Bolstering this is the customization options, available with microtransactions (don't do it!) or by earning in-game tokens by playing and/or winning matches. You can make some very colourful plants and zombies by purchasing card packs that include parts to unlock alternate models of characters (with side-grade abilities), customization items, and power-ups like defensive plants.

There is no story or campaign mode, but considering the story of the original game is “Zombies are coming to eat your brains. Plant things to stop them. Oh, and here's Crazy Dave, he'll sell you stuff” it shouldn't surprise anyone. The game is a little shallow because of that, but unlike other multiplayer-only games (looking at you, Titanfall), Garden Warfare wasn't sold at full AAA retail price.

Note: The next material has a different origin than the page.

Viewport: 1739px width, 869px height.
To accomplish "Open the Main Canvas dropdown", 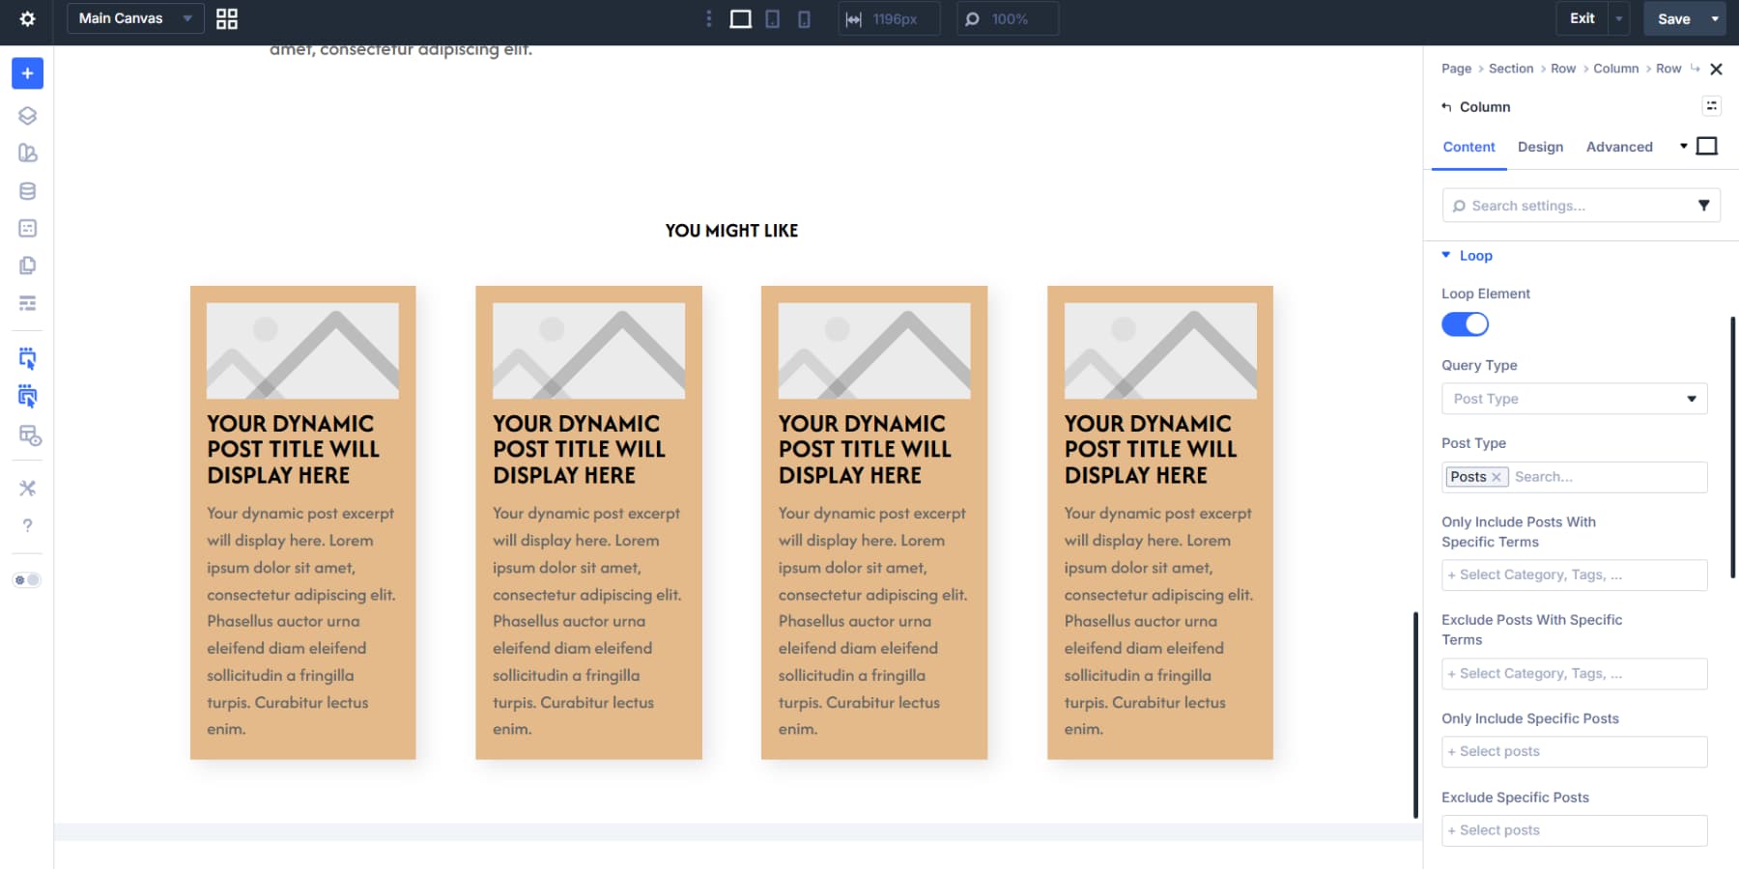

I honestly can't recommend even the standard price of $30, but if you see it on sale (and Origin has had it on sale several times recently), I recommend it.

Performance is solid. With vsync on, the game never drops below 60 frames per second, and the controls are tight on both gamepad and mouse/keyboard. Options menu is a bit limited, though.


Garden Warfare is a fun little romp with a rich color palette and a very imaginative visual style. It's also a serious game with a solid horde mode and decent competitive mode, too.  Recommended at a sale price of $15 or less.

Note: This review was written using a purchased copy of Plants vs Zombies: Garden Warfare. Hardware used was an i5 2500k / GTX 770 and alternately an X-Box One pad and Logitech G700s/Belkin Nostromo keypad.